P.S. Remember the “1883” must be same as the port of mosquitto defined in our Node-MCU sketch!

5. Start a browser on your computer. Point it to the localhost IP address of your Edison device that you noted previously, on port 1880. Example: http://192.168.1.5:1880

P.S. Your computer must be connected to the same WiFi network as the Edison WiFi.

6. Edison is now set up as a broker and is also running Node-RED, so we are ready to set up publish-subscribe messaging.

Step 12: Adding Flows on Node-RED Canvas

Input Nodes MQTT (Sensors)

We will use an input node to receive messages from the broker; the water consumption data.

1. Create a flow on the Node-RED canvas.

  • Select an Input node: Drag an "MQTT" input node to the right of the first node. This node will be receiving messages from the broker via MQTT.

2. Configure this node by double-clicking on it.

  • MQTT node: Configure the node to send a message by entering the localhost IP address of the broker, at port 1883. Enter a Topic of ‘water_flow’.

3. Along with the MQTT input node type, the Debug output node type helps greatly in troubleshooting a flow. For a demonstration, we will start from the canvas.

  • Output node: Drag a "debug" output node from the palette in the left pane onto the canvas, to the right of your Inject node.
  • Connection: Connect the nodes by dragging a second wire from the right side of the Inject node to the left side of the debug node.

4. Run the flow. Click Deploy at the upper right to run this new flow.

5. Look at the debug output. Click on the debug tab just under the Deploy button. Now you can see the history of the messages being sent from the MQTT node.

P.S. Remember to pour a glass of water to the inlet of Water Flow Sensor.

6. In the incoming messages under the debug tab, the numeric value now changes according to the water flows from the meter as indicated in the image.

Output Node MQTT (Relay)

Last time, we used an input node to receive messages from the broker; this time we want to send messages to the broker to control the relay.

1. Create a flow on the Node-RED canvas.

  • Select an Output node: Drag an "MQTT" output node to the right of the first node. This node will be sending messages to the broker via MQTT.

2. Configure this node by double-clicking on it.

  • MQTT node: Configure the node to receive a message by entering the localhost IP address of the broker, at port 1883. Enter a Topic of ‘Motor’.

Step 13: SmartPhone UI Using Node-RED Contrib-ui

Now we have seen above we have configured all the MQTT input and output nodes and we are able to receive sensor data on Node-RED, we will now use this data in our visualisation tool called ‘ui’.
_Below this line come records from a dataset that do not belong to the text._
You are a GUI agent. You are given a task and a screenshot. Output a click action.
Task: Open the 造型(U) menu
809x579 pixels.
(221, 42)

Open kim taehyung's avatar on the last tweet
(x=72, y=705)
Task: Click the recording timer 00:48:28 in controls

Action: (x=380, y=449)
1. Add flows on the Node-RED canvas.

  • Drag “chart”, “gauge”, “switch” and “show toast” nodes from the ui menu on the left to the canvas.
  • Edit the Gauge node with the values shown.
  • Edit the chart node with the values shown.
  • Edit the switch node with the values shown.
  • Connect the switch node output to the MQTT ‘Motor’ input node & show toast node as shown.

The final view on Node-RED canvas should look like the image provided.

2. Click on Deploy and open the URL given below on to your smartphone web browser:

http://192.168.1.3:1880/ui

3. You can see the dynamic dashboard showing you the Gauge, Line chart and a Switch you integrated above.

4. You can toggle the Motor On/Off switch to control your relay attached to Node-MCU.

5. Go on with adding some more nodes on Node-RED and see the data on your smartphone.

Step 14: Summary

Node-RED allows you to quickly create and debug an application that receives messages from edge devices, intelligently processes them, and sends back appropriate responses, all with very little programming. You can then embed your Node-RED flow directly within an end product.

The real-world application of these principles is just as easy as what you saw. The task complexity is limited only by how much JavaScript function code you are willing to write. Edison and MQTT seamlessly manage all of the messaging handling intricacy in the middle.